(Beginning of Passage to read)

Miss REGAN. I want to reiterate that I object to its being injected into this hearing that it is in the background of my mind or of the gentleman who appeared here this morning that there is any question of this fear on the part of the Catholic Church of anything in this bill which is going to affect the parochial schools.

Mr. ROBSION. I am glad to hear you say that.

Mr. PECKHAM. The next witness will be Mrs Rufus W. Gibbs, of Baltimore, Md.

STATEMENT OF MRS. RUFUS W. GIBBS, REPRESENTING THE WOMEN'S CONSTITUTIONAL LEAGUE OF MARYLAND, BALTIMORE, MD.

Mrs. GIBBS. I represent the Women's Constitutional League of Maryland. We have gone on record ever since we were formed, some 12 years ago, opposing all Federal encroachments in those matters that should be left to the States; and we join this organization on the basis of opposing all measures tending to centralize power in the Federal Government which is now exercised, or can be exercised, by the several States, or by their city, town, or county governments; and we feel that, as John Fiske, the historian, said, if the time ever comes when the people of this country allow their local affairs to be directed from Washington, on that day the progressive political career of the American people will be at an end, and the hopes which have been built upon it for the happiness and prosperity of mankind will be wrecked forever.

We think that though this may appear as a very inocuous bill, and it may have nothing in it that these gentlemen claim can do any of the things that we fear, still we can only judge the future by the past. We have seen the Federal power growing by leaps and bounds, and even some of these innocent bureaus usurping authority that we feel is far too great.

The Bureau of Education, which has entered into the discussion a great deal, was criticized this morning by a proponent of this measure, for she said that they could not put everything under one head, and that it was duplicating. It seems to me that if Congress is doing its full duty it will fix that bureau so that it does not do these things that are complained of. I think if they conducted that bureau, and made it quite perfect, that then perhaps we might listen to them about the department. But it also seems to me that there have been various questions about the halo with which all the Federal administration is surrounded, and the Department of Agriculture seems to be regarded so sacrosanct that nothing should be said in criticism of it.

(End of Passage to read)

* Questions to answer:
1. According to the hearing excerpt, why does Mrs. Gibbs oppose the bill even though it may appear innocuous? Answer in one to three sentences.
2. Answer these questions from the hearing excerpt:
(a) What city does Mrs. Rufus W. Gibbs come from?
(b) About how long ago was the Women's Constitutional League of Maryland formed?
(c) Which historian does Mrs. Gibbs quote?
The data comes from a separate source and has no connection to the hearing excerpt.

(Beginning of Supplied information)

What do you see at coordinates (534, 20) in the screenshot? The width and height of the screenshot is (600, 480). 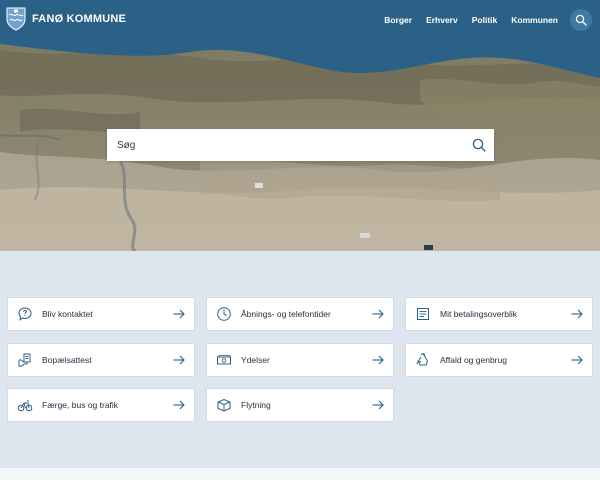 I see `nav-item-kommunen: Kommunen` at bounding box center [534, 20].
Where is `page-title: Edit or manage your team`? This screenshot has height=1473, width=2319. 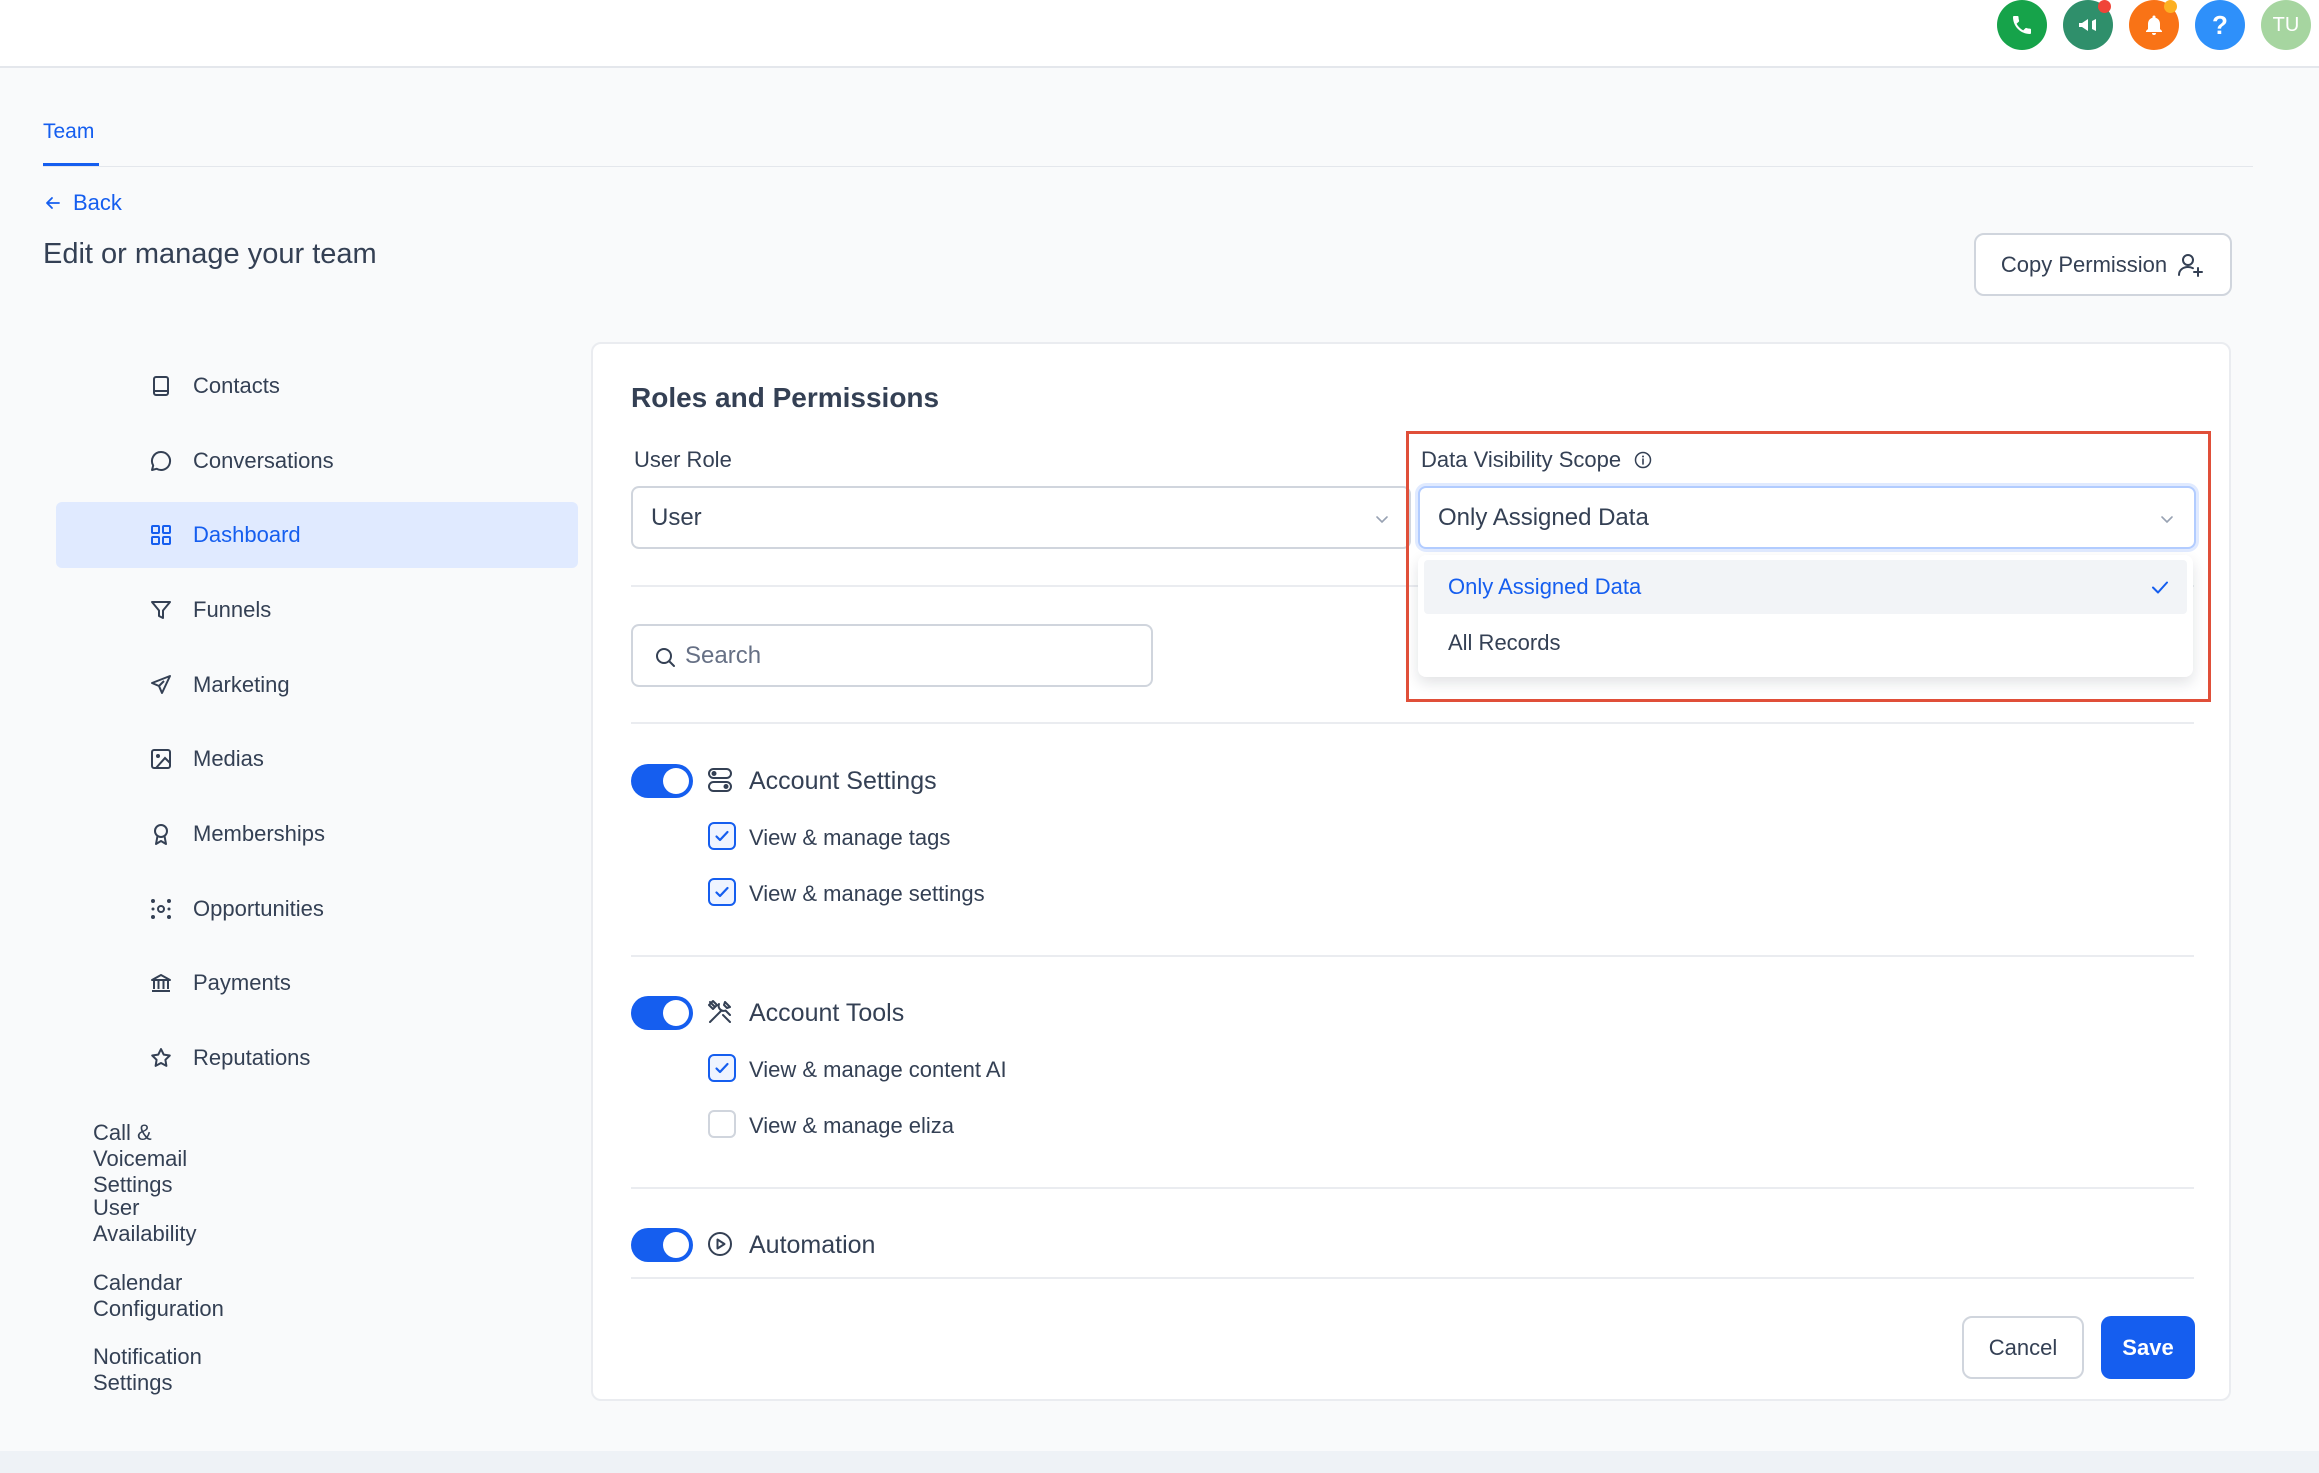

(End of Supplied information)

* Solutions to the problems:
1. She says her group can only judge the future by the past. They have seen Federal power growing by leaps and bounds, with even seemingly innocent bureaus usurping far too much authority.

2.
(a) Baltimore, Md.
(b) Some 12 years ago.
(c) John Fiske.